RMSD (nm) threshold between central structures for RMSD cluster metric method.

It is used with -cmetric rmsd. In each iteration, RMSD between all central structures are calculated. If any RMSD value is within the input RMSD (nm) threshold, number of clusters is decreased by one in next iteration.

It is assumed that when RMSD between two central structures are within the threshold, central structures are similar enough to merge the two clusters as a single cluster. However, it is not necessary that these two clusters will merge in next iteration.


-ssrchange 2.0

Threshold relative percentage change in SSR/SST ratio to choose number of clusters automatically. This threshold gives potential position of Elbow in Elbow method.

Note

This option is only used when -cmetric ssr-sst is provided as input.


-sil_ssize 20

Percentage of number of frames to be considered as sample size for silhouette score calculation. If its value is -1, sampling is not considered.


-db_eps 0.5

The maximum distance between two samples for them to be considered as in the same neighborhood.


-db_min_samples 20

The number of samples (or total weight) in a neighborhood for a point to be considered as a core point. This includes the point itself.


-nminfr 20

Number of minimum frames in a cluster to output it as trajectory. If number of frames is less than this number, the cluster will be ignored.


-fit/-nofit

Enable fitting and superimposition of the atoms groups different from RMSD/clustering group before RMSD calculation.

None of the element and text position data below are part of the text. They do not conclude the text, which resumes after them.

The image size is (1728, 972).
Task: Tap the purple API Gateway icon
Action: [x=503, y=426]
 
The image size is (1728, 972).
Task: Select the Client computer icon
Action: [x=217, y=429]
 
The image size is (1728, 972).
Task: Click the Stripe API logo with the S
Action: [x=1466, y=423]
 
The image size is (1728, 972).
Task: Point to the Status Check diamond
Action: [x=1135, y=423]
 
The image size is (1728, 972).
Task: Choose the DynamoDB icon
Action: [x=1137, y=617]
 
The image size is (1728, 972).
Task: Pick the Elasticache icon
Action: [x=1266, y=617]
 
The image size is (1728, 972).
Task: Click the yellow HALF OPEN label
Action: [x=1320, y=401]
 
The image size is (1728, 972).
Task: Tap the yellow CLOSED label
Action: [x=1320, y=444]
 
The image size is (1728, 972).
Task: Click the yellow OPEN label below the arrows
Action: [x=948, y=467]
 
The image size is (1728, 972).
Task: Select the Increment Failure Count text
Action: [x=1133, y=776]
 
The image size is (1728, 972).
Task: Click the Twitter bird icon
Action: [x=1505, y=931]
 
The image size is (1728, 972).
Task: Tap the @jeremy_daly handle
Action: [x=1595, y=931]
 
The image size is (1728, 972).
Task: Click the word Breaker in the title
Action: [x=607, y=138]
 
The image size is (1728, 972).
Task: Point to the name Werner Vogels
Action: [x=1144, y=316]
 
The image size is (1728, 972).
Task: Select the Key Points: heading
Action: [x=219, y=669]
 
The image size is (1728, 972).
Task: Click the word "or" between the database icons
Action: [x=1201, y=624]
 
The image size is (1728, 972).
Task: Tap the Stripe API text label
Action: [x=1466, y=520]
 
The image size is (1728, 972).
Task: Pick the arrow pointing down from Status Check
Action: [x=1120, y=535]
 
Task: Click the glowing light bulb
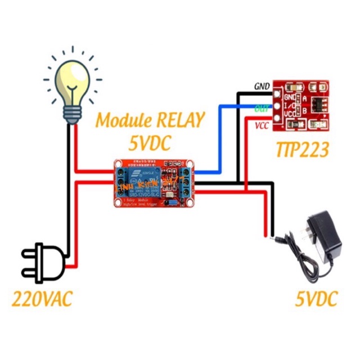coord(71,82)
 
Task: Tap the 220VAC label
coord(42,299)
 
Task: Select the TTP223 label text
coord(302,150)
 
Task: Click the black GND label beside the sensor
coord(262,87)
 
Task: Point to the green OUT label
coord(262,107)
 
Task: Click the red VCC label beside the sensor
coord(262,125)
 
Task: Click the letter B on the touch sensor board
coord(304,111)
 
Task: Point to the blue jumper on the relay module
coord(174,201)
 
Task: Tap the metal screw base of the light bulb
coord(72,112)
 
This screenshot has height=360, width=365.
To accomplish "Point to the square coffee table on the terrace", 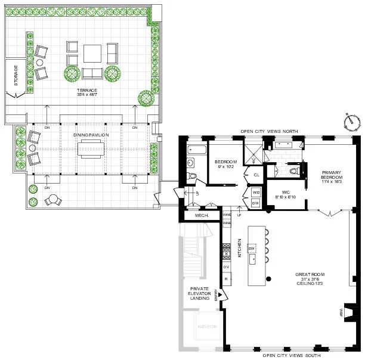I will [92, 54].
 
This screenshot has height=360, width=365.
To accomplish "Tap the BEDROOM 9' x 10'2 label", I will [226, 164].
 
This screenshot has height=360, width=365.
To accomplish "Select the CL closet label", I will [256, 175].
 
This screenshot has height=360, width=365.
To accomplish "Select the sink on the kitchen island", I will [254, 259].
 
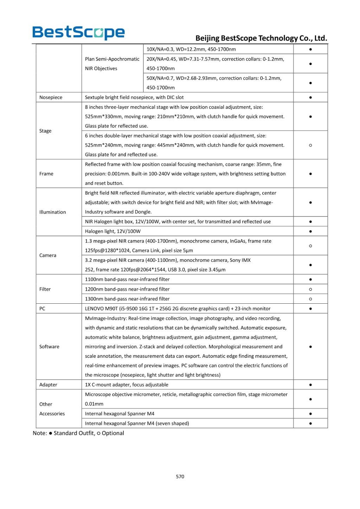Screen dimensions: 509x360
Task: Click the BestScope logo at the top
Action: [78, 33]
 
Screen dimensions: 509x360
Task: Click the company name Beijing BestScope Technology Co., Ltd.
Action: [261, 38]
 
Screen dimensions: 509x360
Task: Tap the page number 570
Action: [180, 476]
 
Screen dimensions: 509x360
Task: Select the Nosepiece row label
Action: [51, 97]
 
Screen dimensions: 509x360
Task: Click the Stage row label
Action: [45, 131]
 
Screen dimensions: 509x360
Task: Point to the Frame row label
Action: [46, 174]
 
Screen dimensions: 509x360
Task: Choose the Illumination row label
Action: [52, 212]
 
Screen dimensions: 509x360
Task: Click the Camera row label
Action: [48, 255]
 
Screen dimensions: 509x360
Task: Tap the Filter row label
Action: [45, 289]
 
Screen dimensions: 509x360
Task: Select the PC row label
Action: [42, 309]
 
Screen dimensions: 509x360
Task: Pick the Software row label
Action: [49, 347]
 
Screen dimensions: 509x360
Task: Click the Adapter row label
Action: [48, 385]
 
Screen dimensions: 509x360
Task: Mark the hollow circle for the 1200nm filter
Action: [310, 289]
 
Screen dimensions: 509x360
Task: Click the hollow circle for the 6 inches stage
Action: [310, 145]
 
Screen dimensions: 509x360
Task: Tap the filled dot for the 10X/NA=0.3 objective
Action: [310, 49]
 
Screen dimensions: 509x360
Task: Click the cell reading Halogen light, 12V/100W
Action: [113, 231]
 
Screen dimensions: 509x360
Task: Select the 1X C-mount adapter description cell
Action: [127, 385]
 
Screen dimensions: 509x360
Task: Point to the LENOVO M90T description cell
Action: [178, 309]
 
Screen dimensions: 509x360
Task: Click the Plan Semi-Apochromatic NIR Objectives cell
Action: [112, 64]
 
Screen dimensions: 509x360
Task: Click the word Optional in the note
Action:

If Enabled, index group for fitting will be prompted. Otherwise, fitting will be performed with RMSD/clustering group.


-fit2central/-nofit2central

Enable/Disable trajectory superimposition or fitting to central structure in the output trajectory. Atoms group used for fitting depends on -[no]fit option. If -nofit, second input index group (RMSD/clustering group) will be used for fitting otherwise third index group will be used for fitting.


-outframe -1

Number of maximum frames in the output trajectories. It can be helpful to get output trajectory with only structures around the central structure.


-sort none

Sort trajectory according to these values.

Accepted methods are:
  • -sort none : Ouput trajectory will not be sorted

  • -sort rmsd

    Sort trajectory according to RMSD with respect to central structure. Therefore, obtained trajectory’s first frame will be central structure and RMSD will increase gradually after first frame.

  • -sort rmsdist

    Sort trajectory according to distance-matrix RMSD with respect to central structure. Therefore, obtained trajectory’s first frame will be central structure and distance-matrix RMSD will increase gradually after first frame.

  • -sort features

    Sort trajectory according to features sub-space. Distance of each conformation to respective central structure is calculated in feature-space and Trajectory is written from lowest to highest distance. In this trajectory, first frame will be central structure.

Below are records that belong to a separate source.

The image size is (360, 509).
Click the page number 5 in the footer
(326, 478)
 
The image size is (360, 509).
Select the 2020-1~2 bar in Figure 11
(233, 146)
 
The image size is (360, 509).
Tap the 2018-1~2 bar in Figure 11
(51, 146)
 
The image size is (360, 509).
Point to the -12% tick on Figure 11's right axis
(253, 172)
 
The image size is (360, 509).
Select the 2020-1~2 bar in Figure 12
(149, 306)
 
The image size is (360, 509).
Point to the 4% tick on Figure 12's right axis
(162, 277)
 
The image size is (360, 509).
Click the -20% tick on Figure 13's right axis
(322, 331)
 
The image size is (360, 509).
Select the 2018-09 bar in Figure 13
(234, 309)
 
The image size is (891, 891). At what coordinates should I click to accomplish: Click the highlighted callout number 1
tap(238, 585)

    This option is very useful when features are other than PCA’s projections of eigenvector.

  • -sort user

    Sort trajectory using values supplied by user. Not yet implemented.


-plot pca_cluster.png

To plot features vs featrues with clusters in this file.

Plot is generated where feature-vs-feature are depicted with different clusters as colors. It is helpful in checking whether number of clusters is enough.

See also

Similar types of plots can be obtained using featuresplot sub-command.